Stored entries:
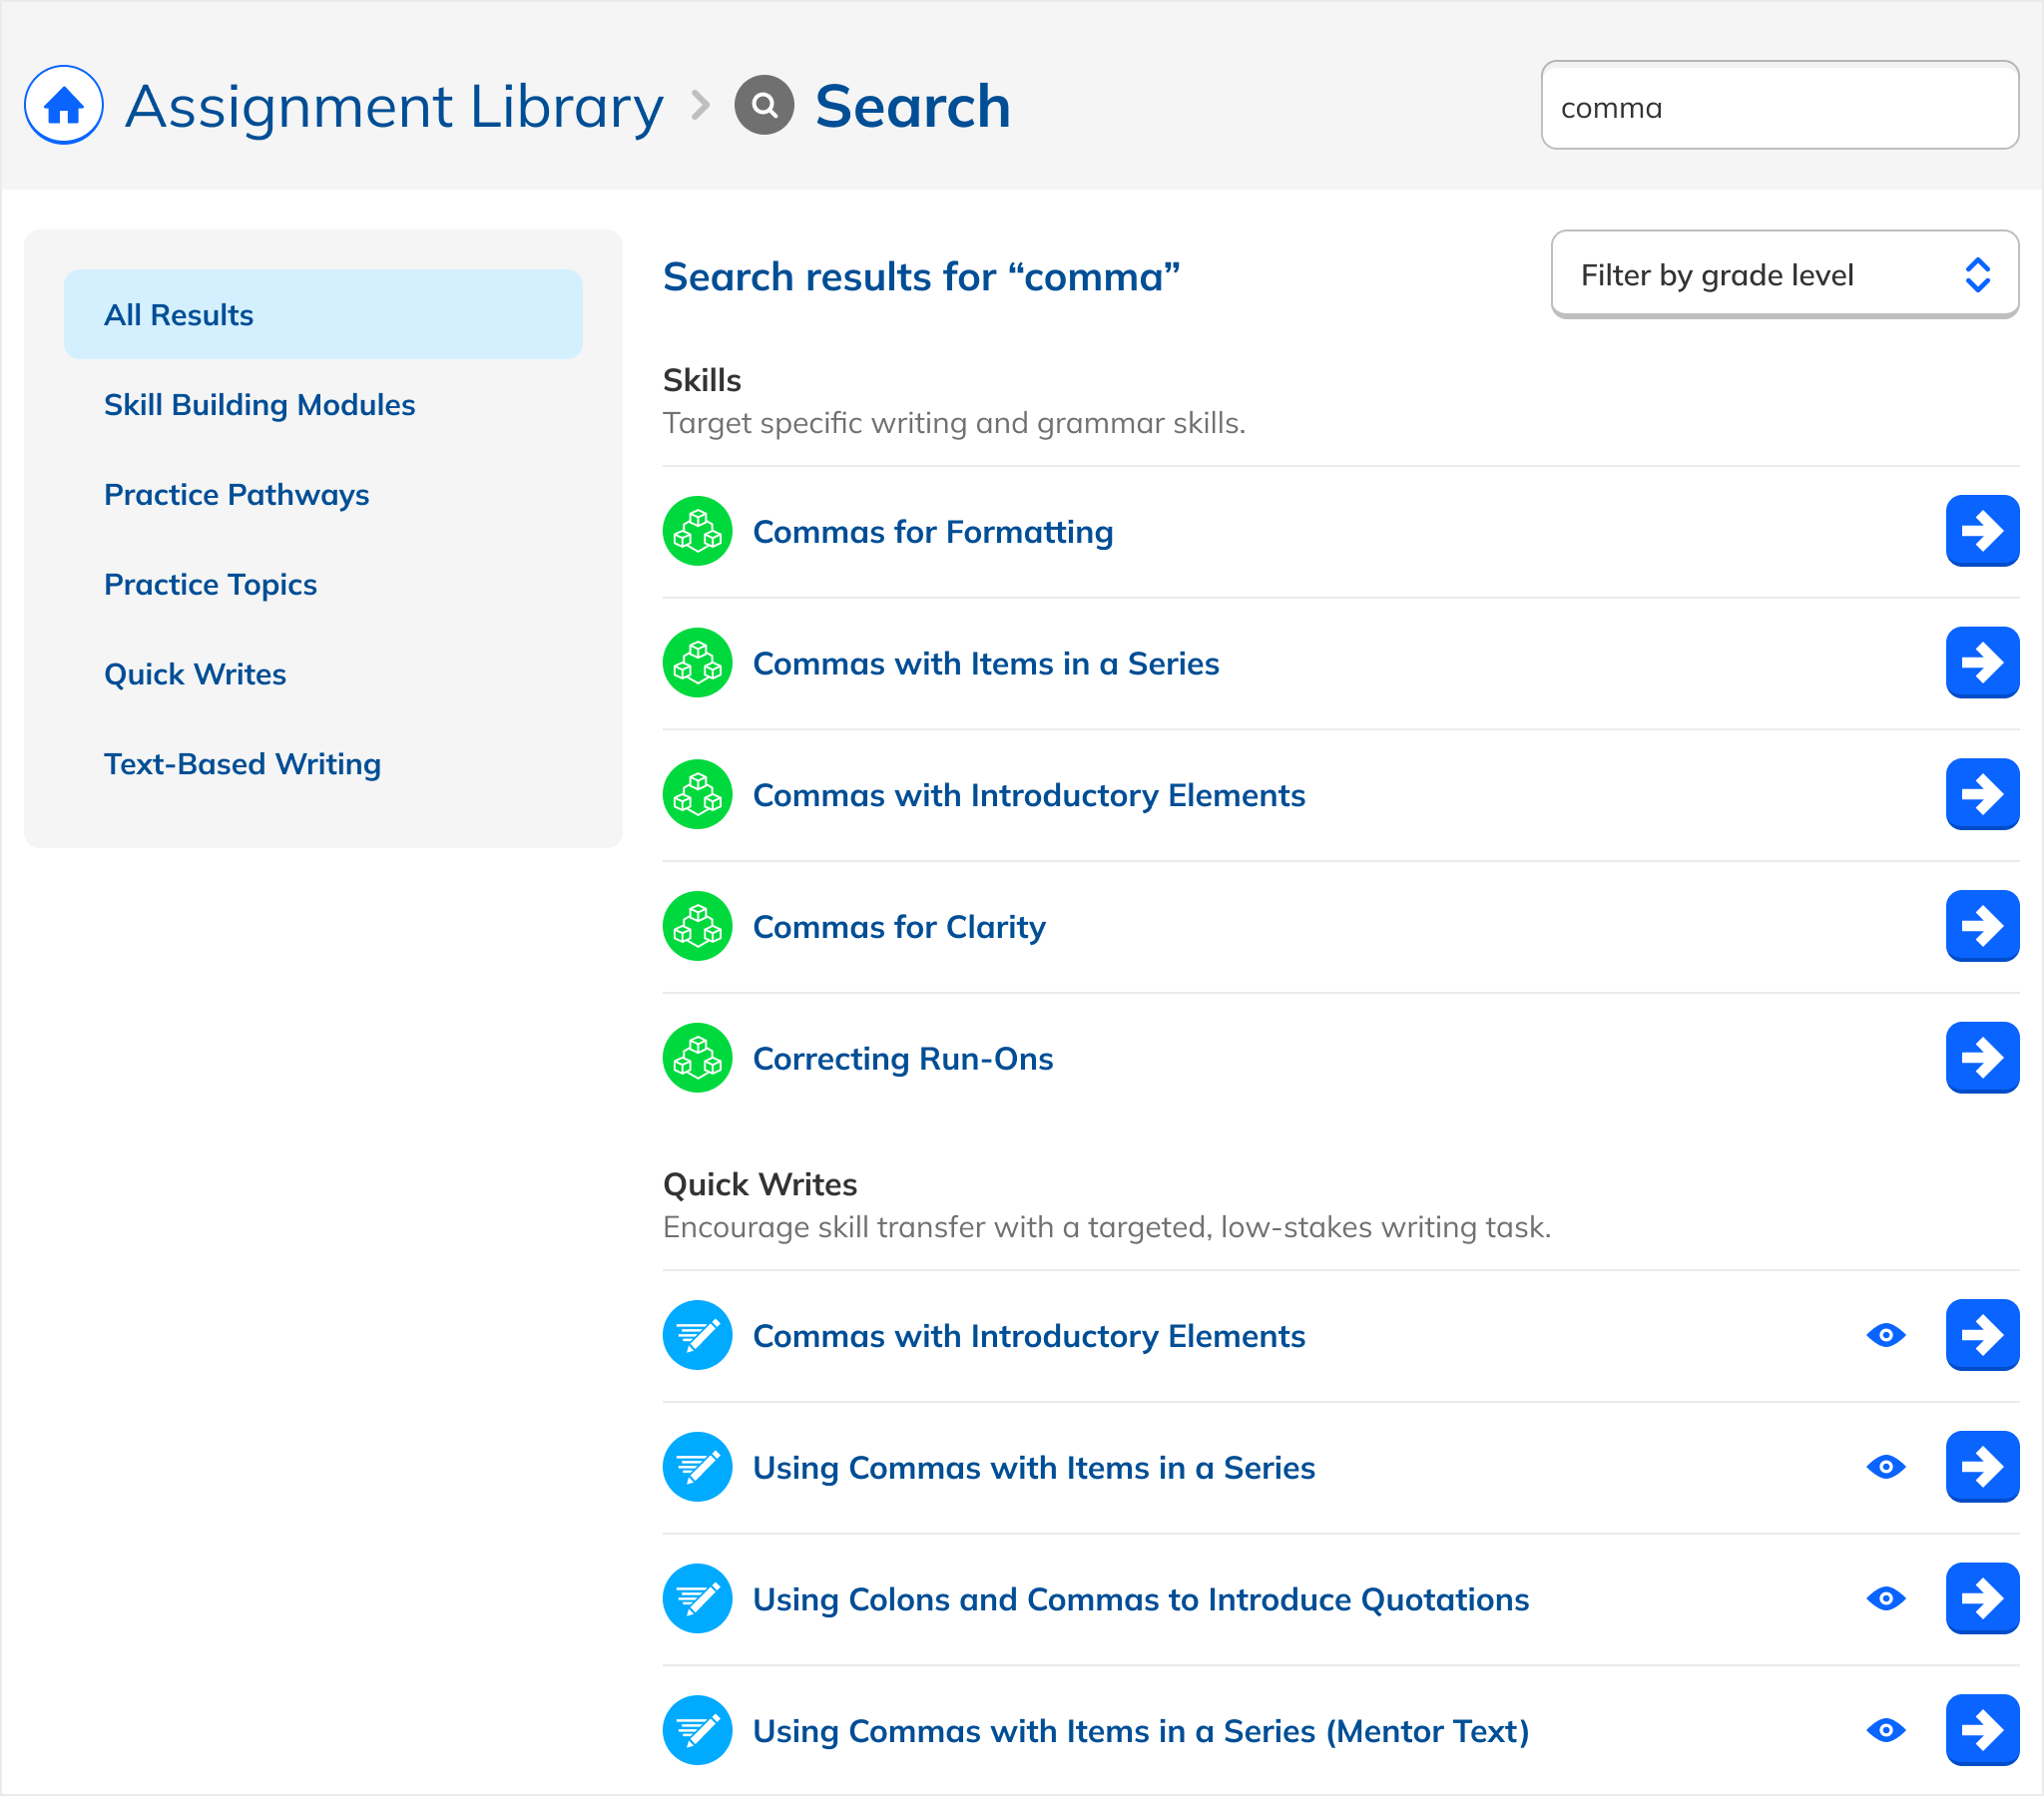This screenshot has width=2044, height=1796.
Task: Click arrow button next to Correcting Run-Ons
Action: (x=1981, y=1058)
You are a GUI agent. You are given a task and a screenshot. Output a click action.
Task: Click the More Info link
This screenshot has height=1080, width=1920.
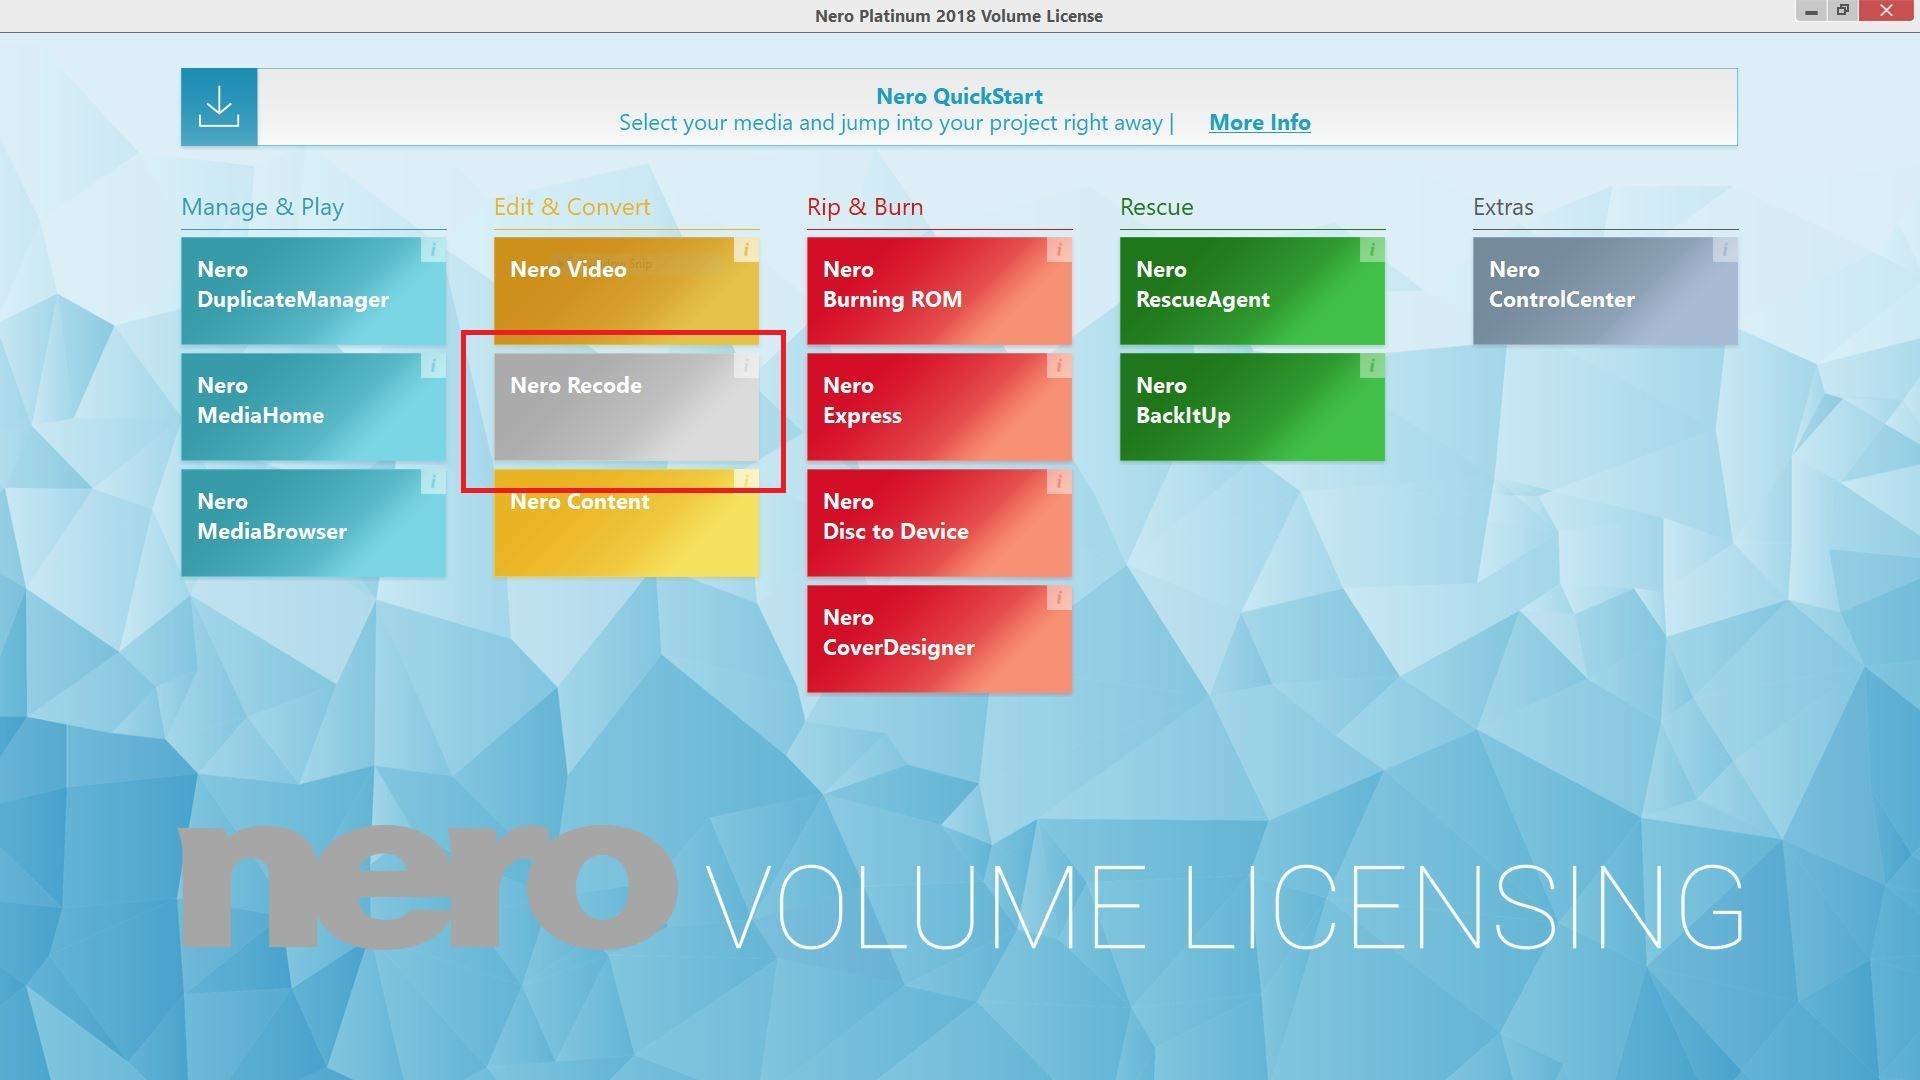tap(1259, 122)
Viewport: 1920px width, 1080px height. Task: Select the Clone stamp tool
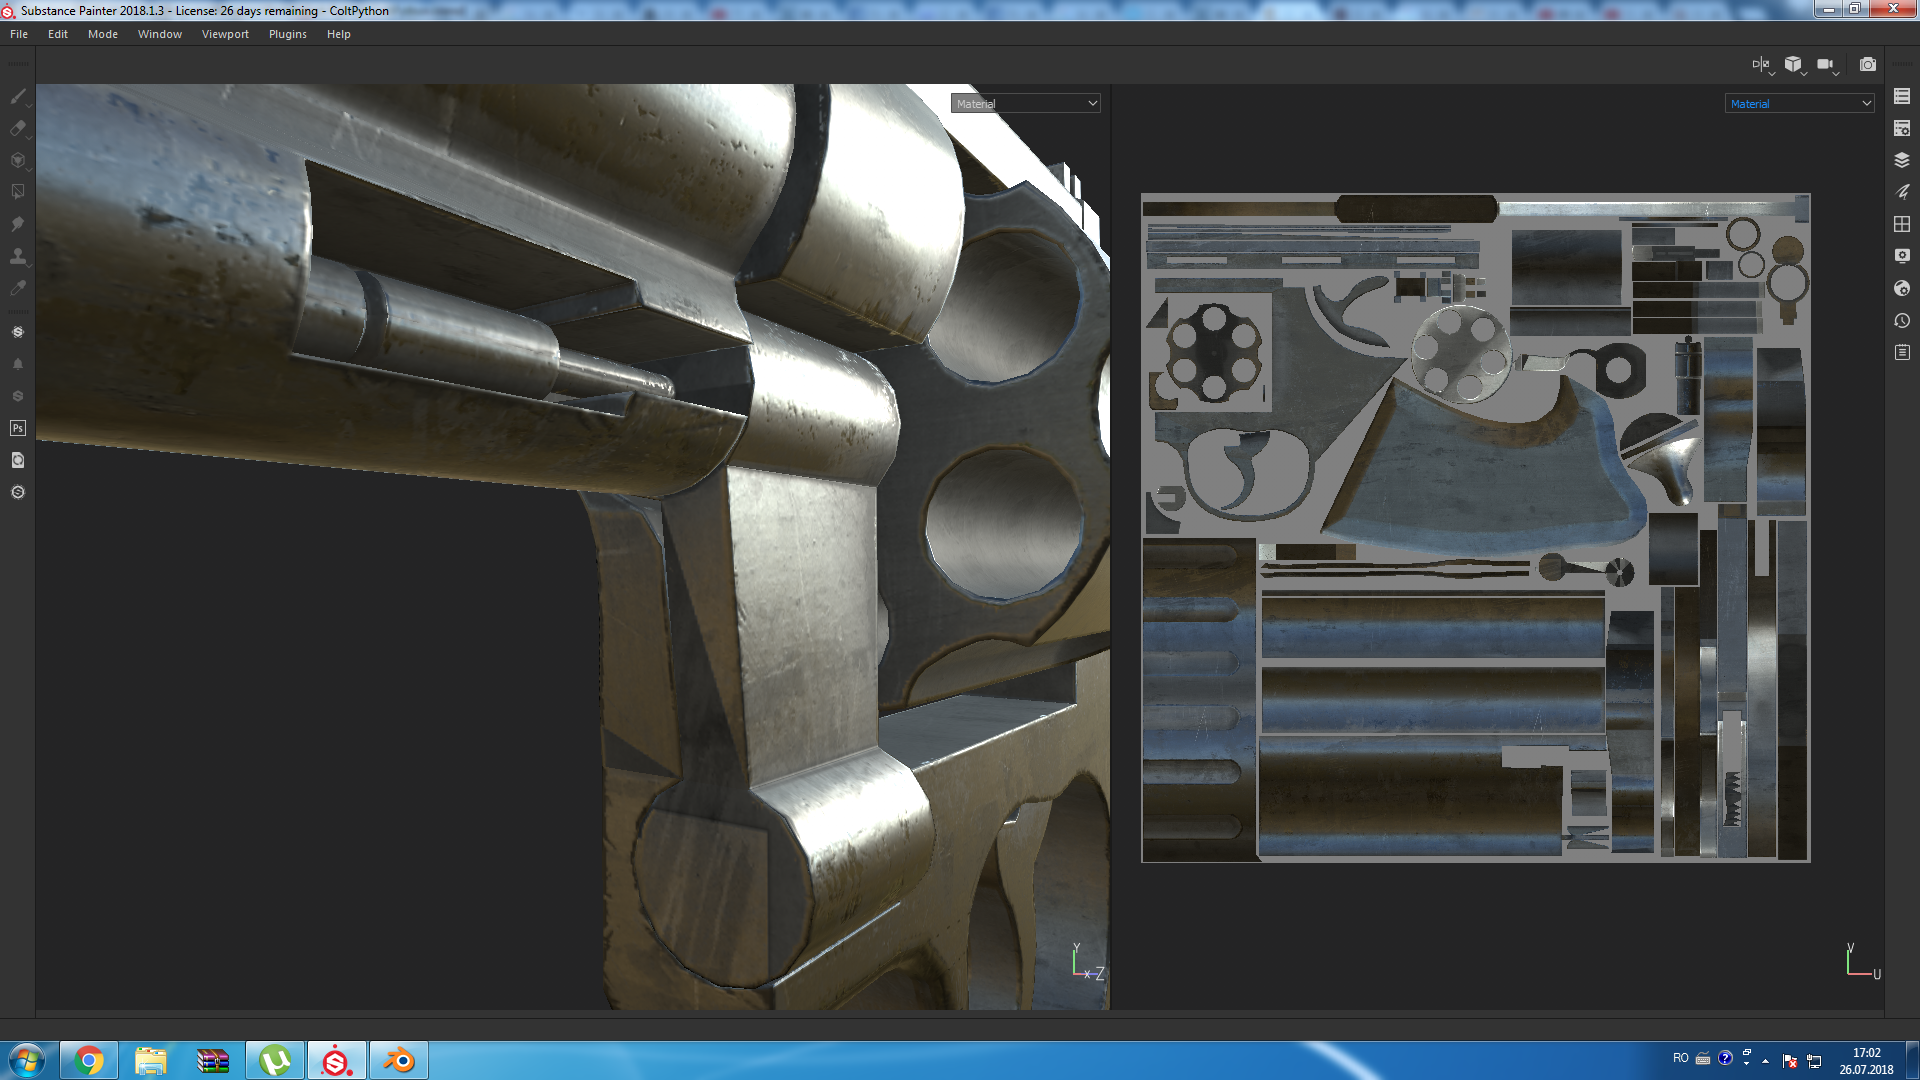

### Directions for this task
Lines from the one holding "Task: Click the More Info link" to the end of the data, both ends included, are to be given again exactly; no pictures belong in the copy.

### Exercise result
Task: Click the More Info link
This screenshot has height=1080, width=1920.
tap(1259, 122)
Viewport: 1920px width, 1080px height. Task: Select the Clone stamp tool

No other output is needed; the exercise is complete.